Ability of tolerized Th1 and Th2 clones to stimulate B cell activation and cell cycle progression.

Tolerant and nontolerant murine Th1 and Th2 clones, specific for human gamma-globulin (HGG), were compared for their ability to promote cell cycle entry and progression by B cells in vitro. When stimulated with HGG, nontolerant Th1 and Th2 clones induced similar increases in B cell membrane MHC class II levels--a phenomenon associated with early B cell activation. Nontolerant Th1 and Th2 clones also induced B cell DNA synthesis, an event associated with subsequent G1 phase traversal, although Th2 cells were more efficient than Th1 cells in stimulating this activity. Exposure of Th clones to tolerogen in the form of HGG-pulsed chemically fixed APC inhibited the ability of Th1 clones, but not Th2 clones to promote polyclonal B cell DNA synthesis in HGG-stimulated secondary cultures.

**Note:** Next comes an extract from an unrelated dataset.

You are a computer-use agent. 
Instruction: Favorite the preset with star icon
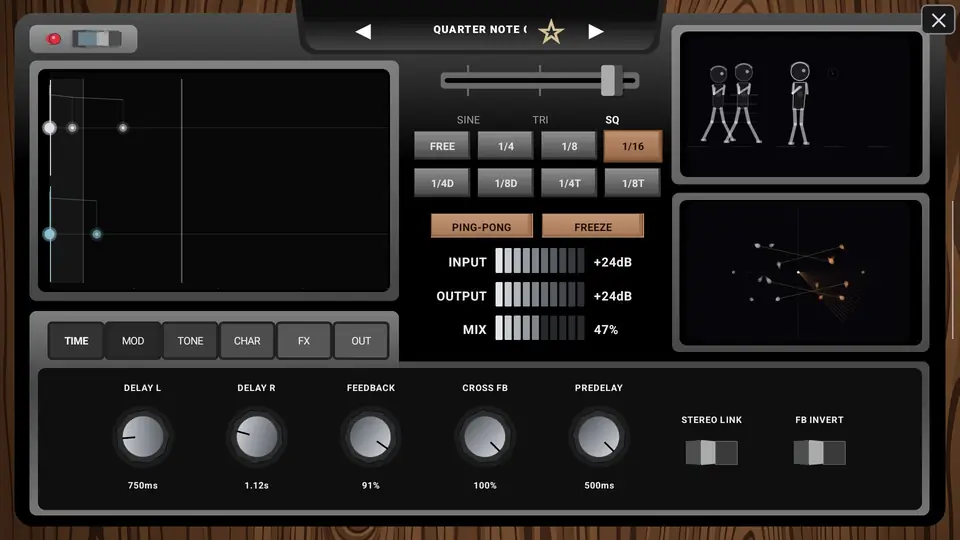pos(551,32)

However, Th1 clones exposed to tolerogen did not lose their ability to increase the expression of MHC class II molecules on B cells in these cultures. These results indicate that tolerance induction does not inhibit the ability of Th1 clones promote B cell cycle progression. In contrast, exposure of Th2 cells to tolerogen does not inhibit significantly the ability of these cells to stimulate B cell cycle entry or progression.